The samples, which were provided by the tissue bank at the University of Barcelona’s Institute of Neuropathology, were divided into HD-C group pairs based on gender, age, and the length of time after death before the tissue had been removed.
“Bidimensional electrophoresis techniques were used to compare the differences between the proteins present in the brains of the sick people and those of the controls,” said Elisa Cabiscol, professor of biochemistry at the University of Lleida, and one of the report’s authors. “The results showed that more than half of these were enzymes related to antioxidant defence systems.”
This study, which used human samples for the first time and was funded by Spain’s Consolider-Ingenio 2010 Programme, found that the brain tissue from people suffering from HD had elevated levels of proteins that eliminate reactive oxygen species (ROS), or free radicals, as they are more commonly known.
“There is a situation we call oxidative stress in the brains of these patients, and as a result the neurones (and other cells in the brain, such as the glia cells) attempt to defend themselves by increasing their antioxidant defences,” said Cabiscol.
In normal conditions, the balance between ROS generation and antioxidant systems allows cells to function correctly.

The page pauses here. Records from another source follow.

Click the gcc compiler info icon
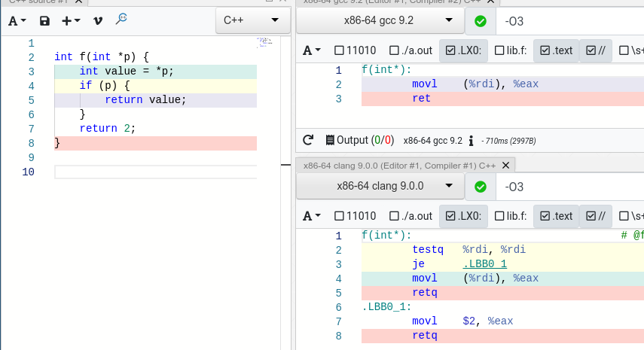 (x=471, y=140)
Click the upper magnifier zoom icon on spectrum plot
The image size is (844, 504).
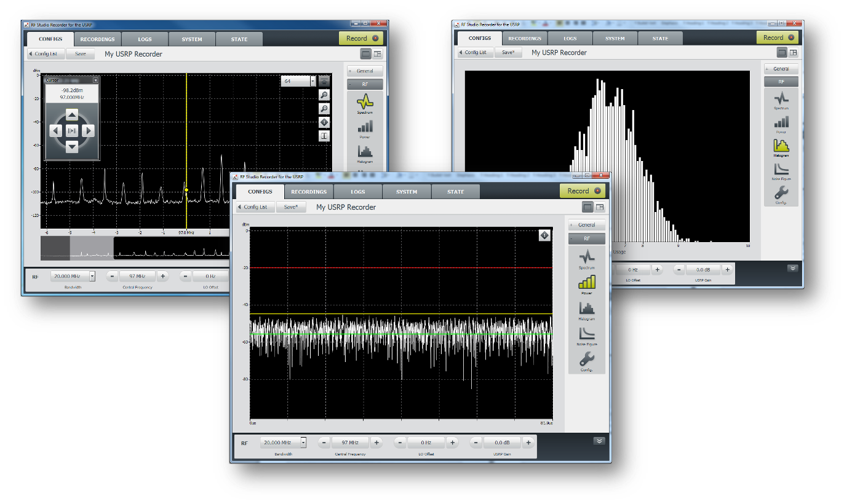coord(324,95)
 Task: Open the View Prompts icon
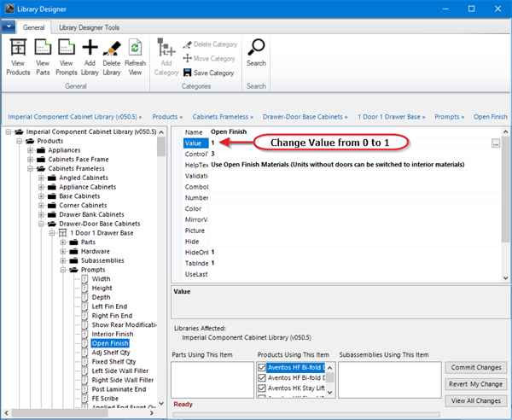pos(67,49)
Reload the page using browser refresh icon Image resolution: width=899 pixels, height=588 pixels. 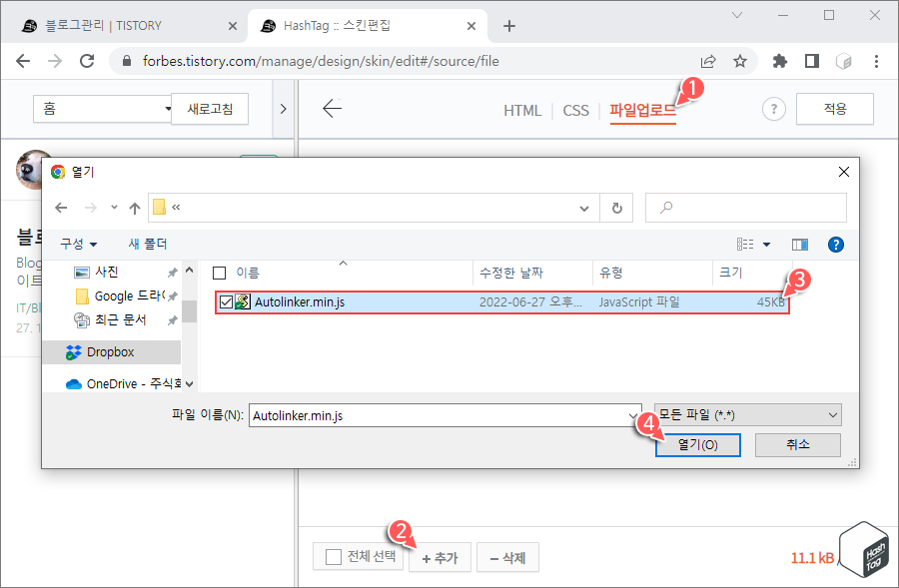tap(87, 61)
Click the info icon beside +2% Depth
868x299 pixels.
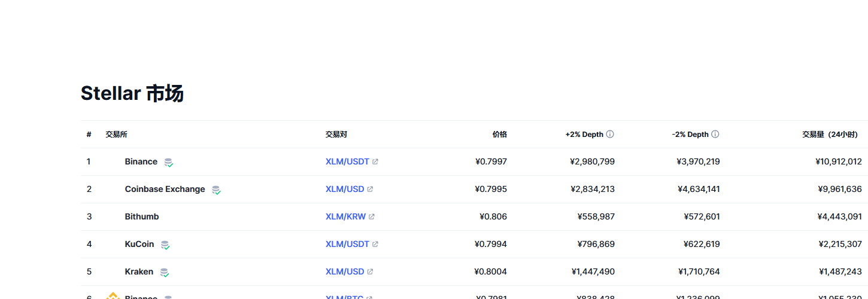click(610, 135)
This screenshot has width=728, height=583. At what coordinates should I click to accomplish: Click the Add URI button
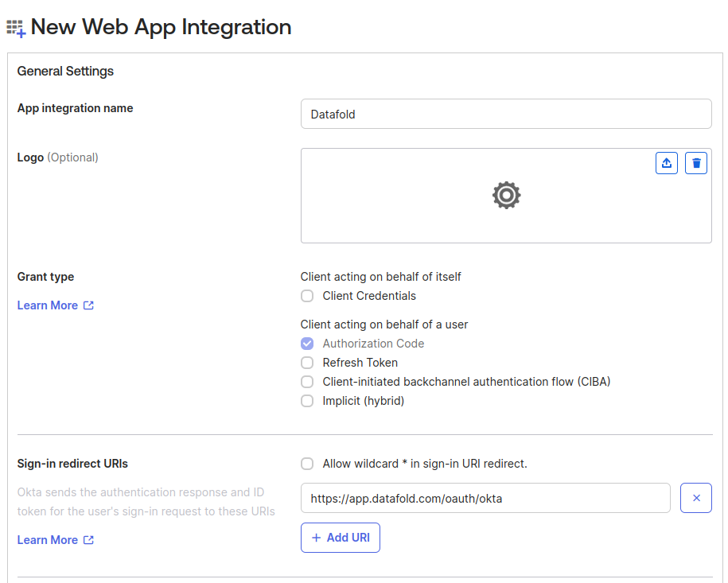pos(341,538)
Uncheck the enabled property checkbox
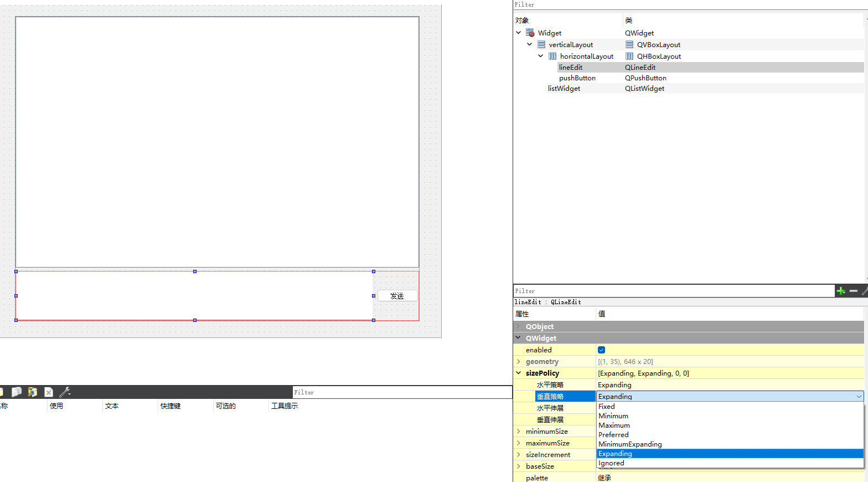 [601, 350]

However, in a situation of oxidative stress, ROS generation exceeds the cells’ defence capacity, causing changes in the cells that ultimately cause them to die.
“Our proteomic study has made clear how important a role oxidative stress plays in this illness, calling for the use of therapeutic strategies that boost antioxidant defences or prevent the formation of ROS, on order to try to halt or slow down the progression of this devastating disease,” added the researcher.

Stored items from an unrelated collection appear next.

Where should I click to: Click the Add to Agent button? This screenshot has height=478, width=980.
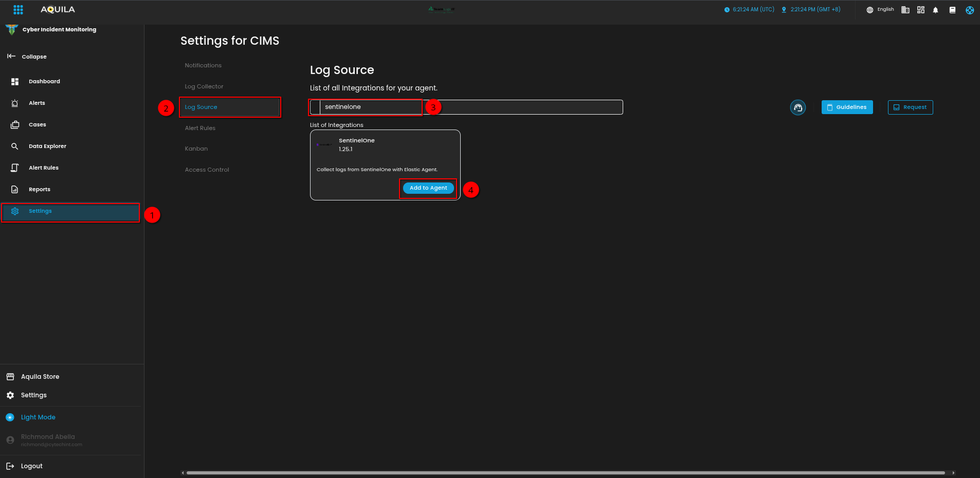click(428, 188)
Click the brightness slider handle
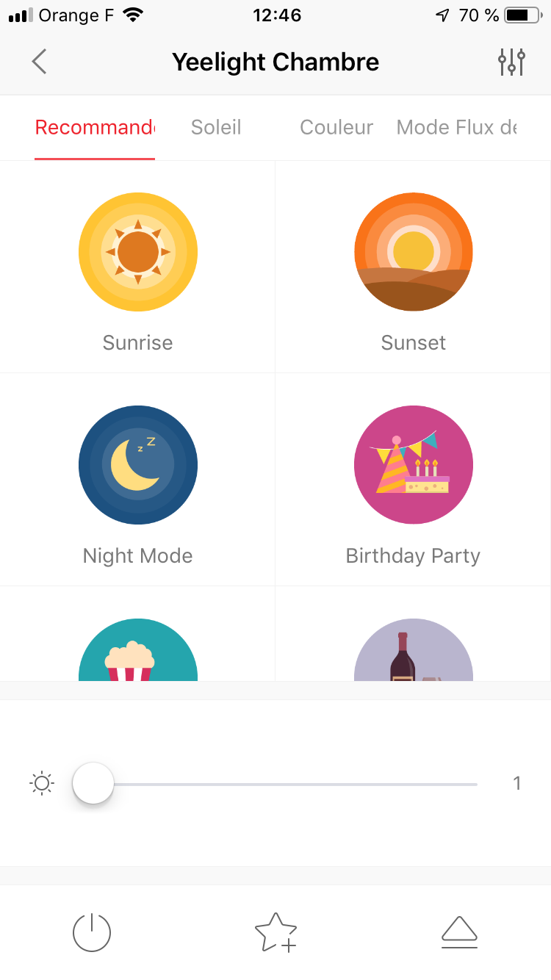Viewport: 551px width, 980px height. tap(93, 783)
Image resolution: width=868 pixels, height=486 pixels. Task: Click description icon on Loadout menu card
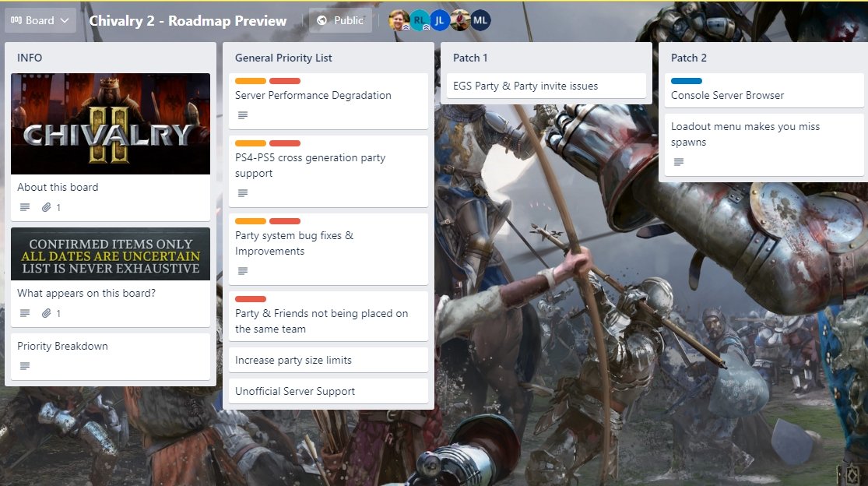[679, 162]
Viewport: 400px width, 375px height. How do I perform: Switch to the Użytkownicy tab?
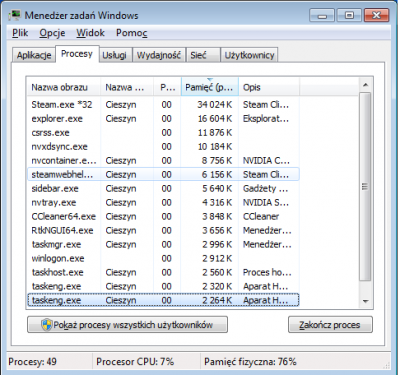249,55
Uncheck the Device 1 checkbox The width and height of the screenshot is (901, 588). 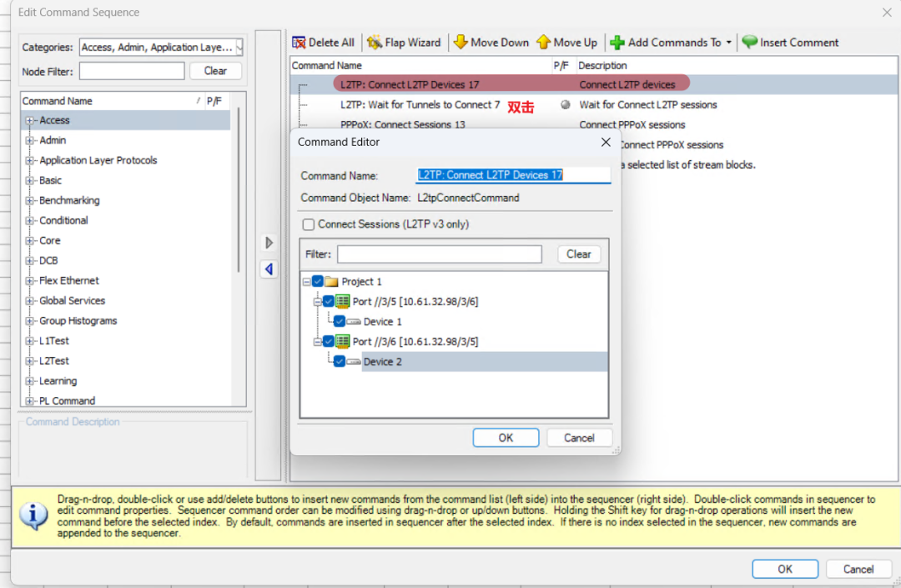click(339, 321)
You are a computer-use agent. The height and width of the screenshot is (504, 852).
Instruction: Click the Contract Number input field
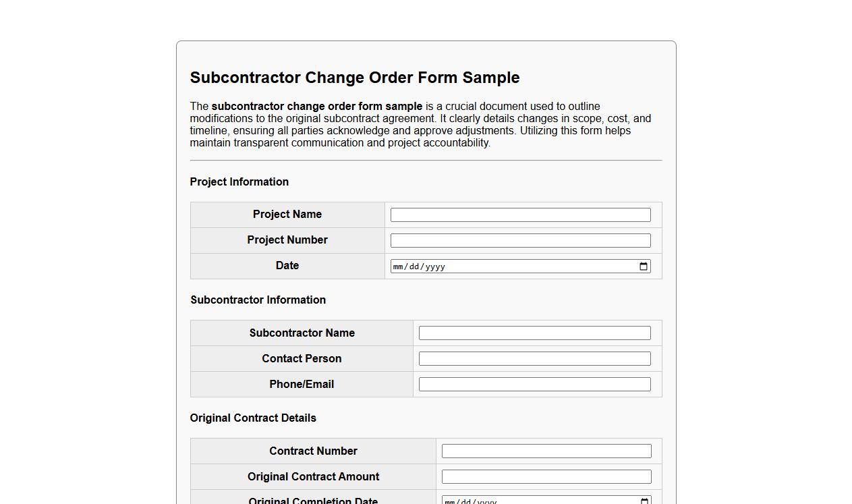click(546, 451)
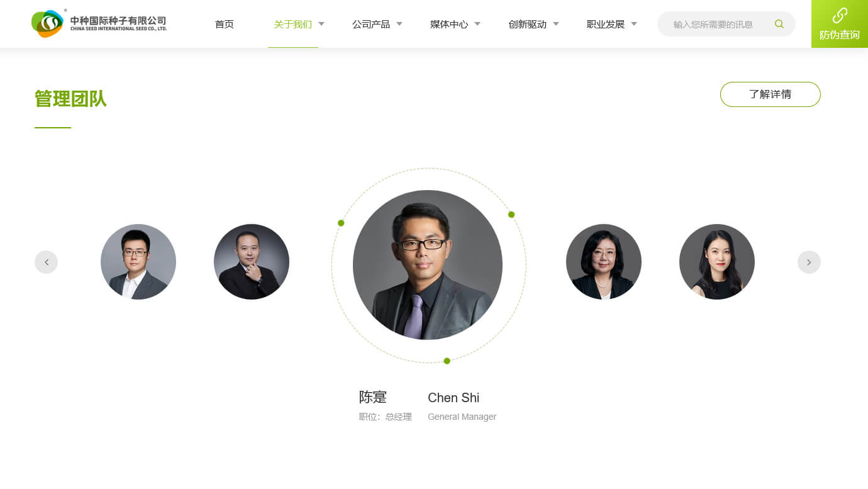Open the 职业发展 menu item
The image size is (868, 489).
coord(606,24)
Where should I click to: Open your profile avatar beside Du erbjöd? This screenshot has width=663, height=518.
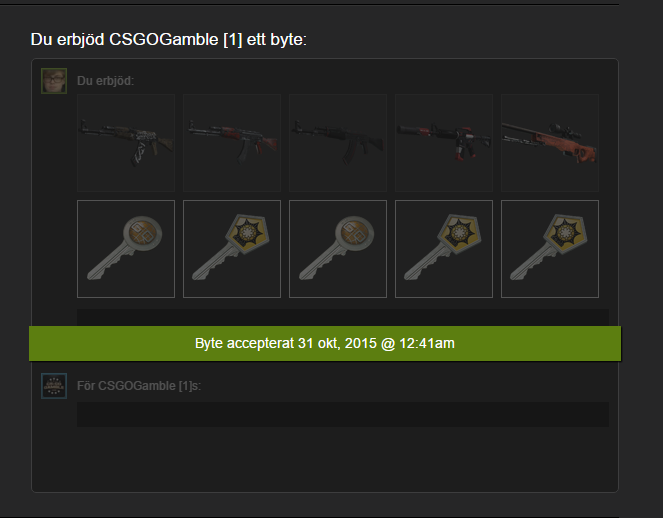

HD is caused by degeneration of cells in the brain, the neurones, as a result of genetic changes. The symptoms of this disease that runs in families first become apparent in middle age, and it progresses over 15 to 20 years before leading to an inevitable death. Both the speed at which the disease progresses and the age of onset varies from one person to another.
Mutation on the /htt/ gene generates an abnormal protein (huntingtin), which has a ‘polyglutamine tail’. These polyglutamines eventually cause the protein to form aggregates. “What we still don’t understand is the function of this protein, and how the presence of these aggregates causes the neurones in certain areas of the brain to malfunction and die,” said Cabiscol.

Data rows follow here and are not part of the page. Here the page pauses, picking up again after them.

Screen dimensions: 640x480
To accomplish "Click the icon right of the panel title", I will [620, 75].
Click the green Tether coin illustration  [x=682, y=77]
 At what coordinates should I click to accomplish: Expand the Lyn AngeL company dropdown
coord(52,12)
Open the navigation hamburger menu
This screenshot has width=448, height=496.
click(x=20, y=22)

Statistical estimates show that one in every 10,000 people suffers from HD, translating into more than 4,000 sufferers in a country such as Spain. However, Montse Torrecilla, secretary of the Spanish Huntington’s Chorea Association (ACHE), says there is a lack of real data on the number of patients. “This is a complex issue, because one has to bear in mind the number of misdiagnoses and people who hide, or are still not aware of, their illness,” she said.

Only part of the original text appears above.